The standards, known under the banner FIDO2, offer protection against account hacking, credential theft, and phishing attacks that have plagued the Internet to the tune of billions of credentials stolen over the past few years. In addition, FIDO2 privacy principles protect users by guarding cryptographic keys and preventing sharing of user data among website operators.

This effort is not about more security add-ons, third-party helper apps, or unfamiliar user requirements. It's about native authentication technology built into native platforms, web browsers, operating systems such as Windows and Android, and devices, including hardware-backed credential protection using technologies such as a Trusted Platform Module (TPM).

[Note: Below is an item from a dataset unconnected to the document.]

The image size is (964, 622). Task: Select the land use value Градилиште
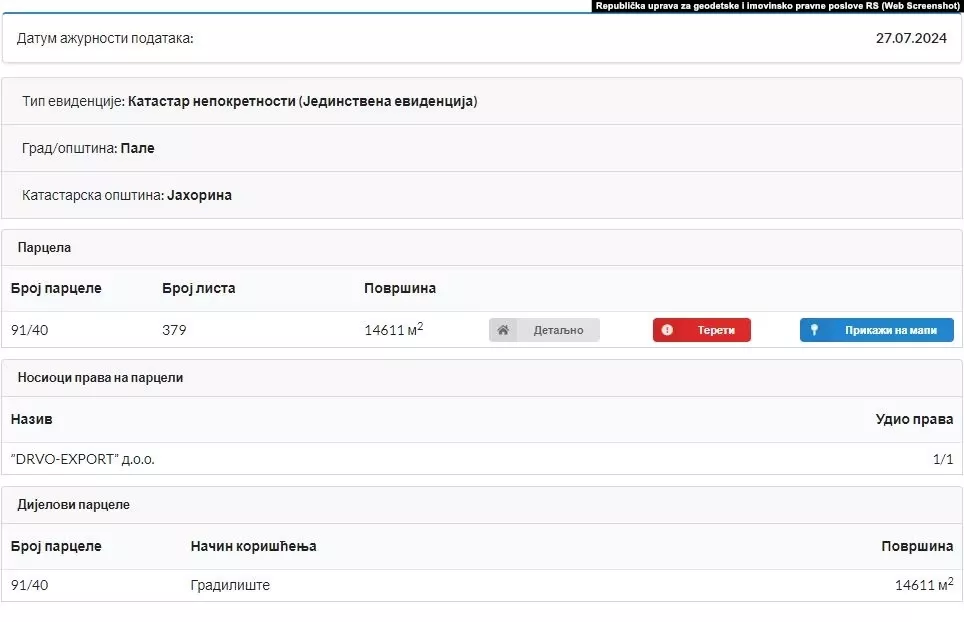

FIDO2 represents the building blocks to go beyond basic log-in and specify the first strong authentication standard for the web — thus providing users secure credentials that resist attack.

What Is FIDO2?
Simply put, FIDO2 has two pieces that can work together or separately: an application programming interface (API) and a set of rules for transmitting data between devices (a protocol). Both were introduced in April before the annual RSA conference.

The Web Authentication API (WebAuthn), developed by the W3C, is already part of Google Chrome (since version 67), Firefox (since version 60), and, recently, Microsoft Edge. WebAuthn is now a native feature of modern browsers, and authentication is no longer an Internet retrofit or add-on.

The WebAuthn API allows an end user to register a public key credential with a specific website using a FIDO-based authenticator, and for that same user to subsequently use that credential to log in to that website. Registration operations can be repeated on an infinite number of websites, each one creating a new set of public and private keys bound to a specific website.

The second piece of FIDO2, the Client to Authenticator Protocol (CTAP), allows for device-to-device strong authentication over USB, NFC, or Bluetooth. FIDO2, developed by the FIDO Alliance, lets users authenticate on one device (for example, a smartphone) and use that authentication to log in to web apps or operating systems running on a different device.

CTAP adds new authentication schemes to the FIDO palette, including user verification on a device, authenticating to a local device (such as a laptop), or authenticating a user to an online service being accessed from another local device.

Where Is This Headed?
FIDO2's goal is a standardized, universal authentication platform with password-less, biometric, and device-based authentication options to support any number of consumer or business use cases.

The W3C builds standards for web browsers, which means WebAuthn will become the foundational underpinning for a standard authentication mechanism that works across platforms.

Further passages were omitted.